Enabling "view" processing
Depending on exactly how custom serialization is implemented, you may (or may not) need to enable view processing. If it is needed, you will just do something like:
ObjectWriter w = objectMapper.viewWriter(SomeClass.class); // 1.8 and prior ObjectWriter w = objectMapper.writerWithView(SomeClass.class); // 1.9 and above
which offers same set of writeValue (and writeValueAsString, writeValueAsBytes, ...) write methods and can be reused easily (or passed).
As of 2.0 this is also available for deserialization, like so:
ObjectReader r = objectMapper.readerWithView(SomeClass.class); // 2.0 and above
Views with JAX-RS
With 2.3 (of JAX-RS module) it is also possible to annotate JAX-RS resources like so:
public class Resource {
@JsonView(Views.Public.class)
@GET
@Produces(MediaType.APPLICATION_JSON )
public List<Object> getElements() {
...
return someResultList;
}
}so that you need not try to configure active view via ObjectReader / ObjectWriter.
How to plug in custom View processing?
What you need to implement is a sub-class of org.codehaus.jackson.map.ser.BeanPropertyWriter: this is what standard JsonView does; and make SerializerFactory (usually BeanSerializerFactory) construct BeanSerializer with customized versions.
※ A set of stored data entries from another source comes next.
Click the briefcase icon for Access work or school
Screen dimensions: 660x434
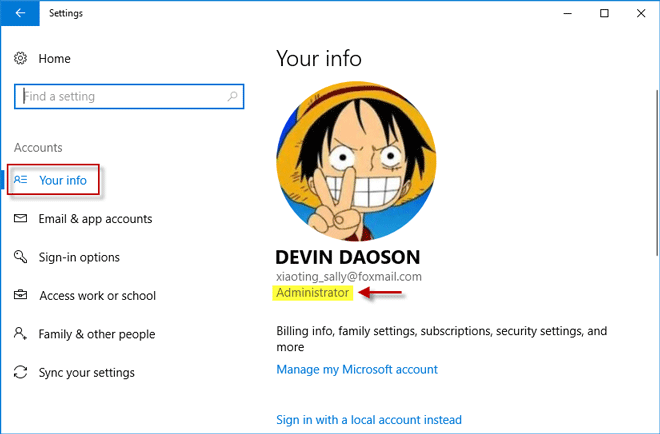click(20, 296)
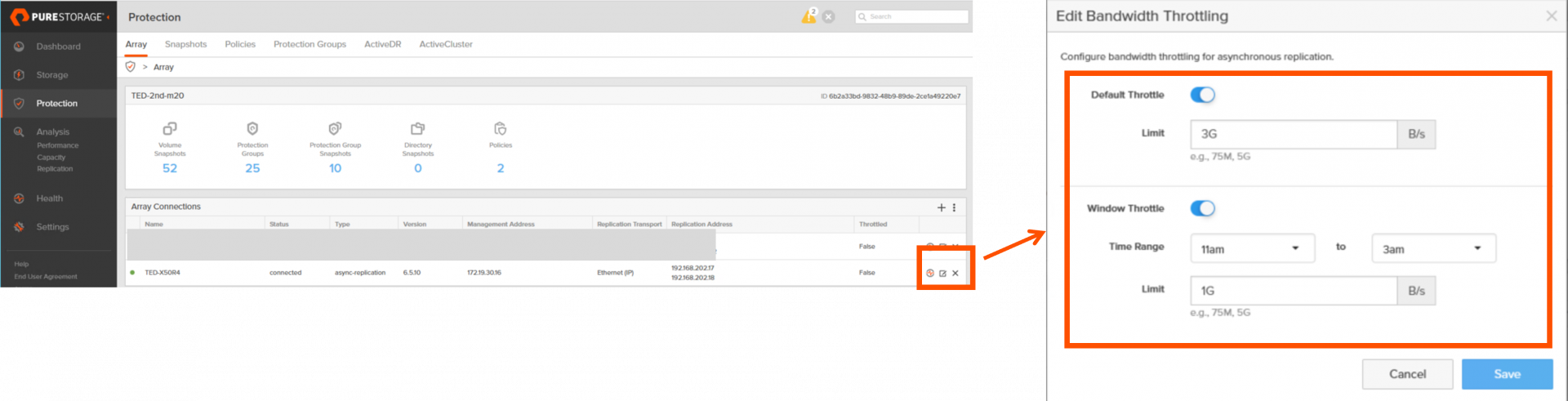Add array connection with plus icon
The width and height of the screenshot is (1568, 401).
click(941, 207)
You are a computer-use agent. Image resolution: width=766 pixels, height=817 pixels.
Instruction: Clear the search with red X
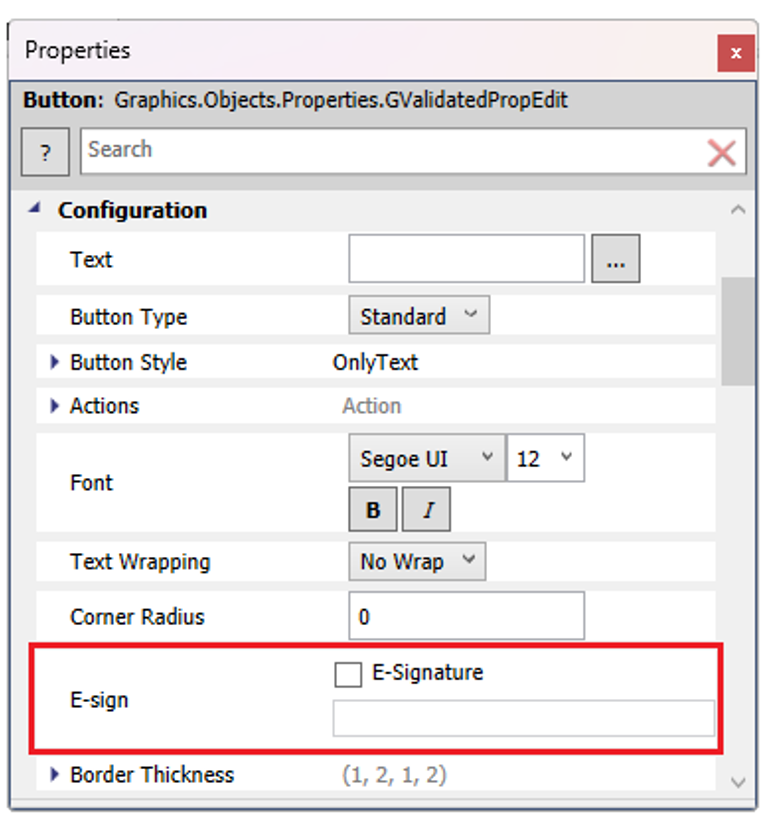point(721,152)
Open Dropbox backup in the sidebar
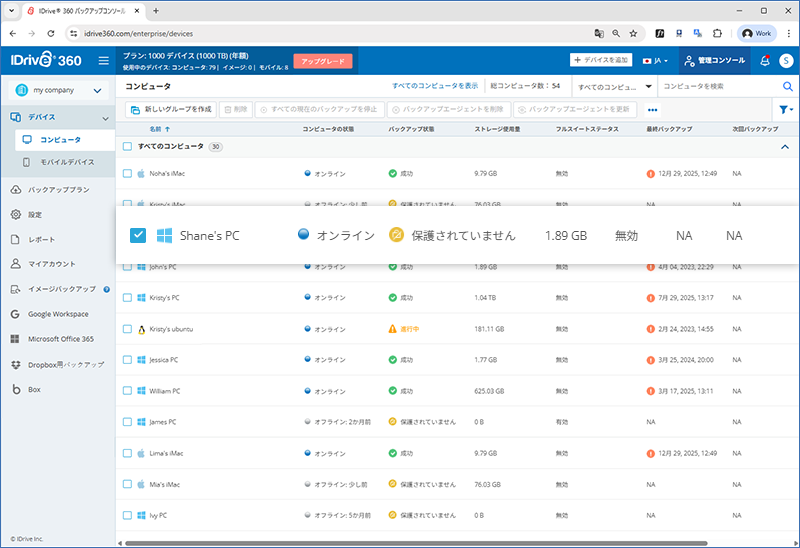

Once this is done, you can control output during serialization as you want.
There is some sample code (src/sample/CustomSerializationView.java) to show how exactly this is done.
Or with 1.7, even better way would be to use JacksonFeatureJsonFilter, which finally gives full dynamic control for application. Annotation is needed for value types, to indicate logical filter id to use, but mapping from id to filter is fully dynamic (on per-call basis if necessary).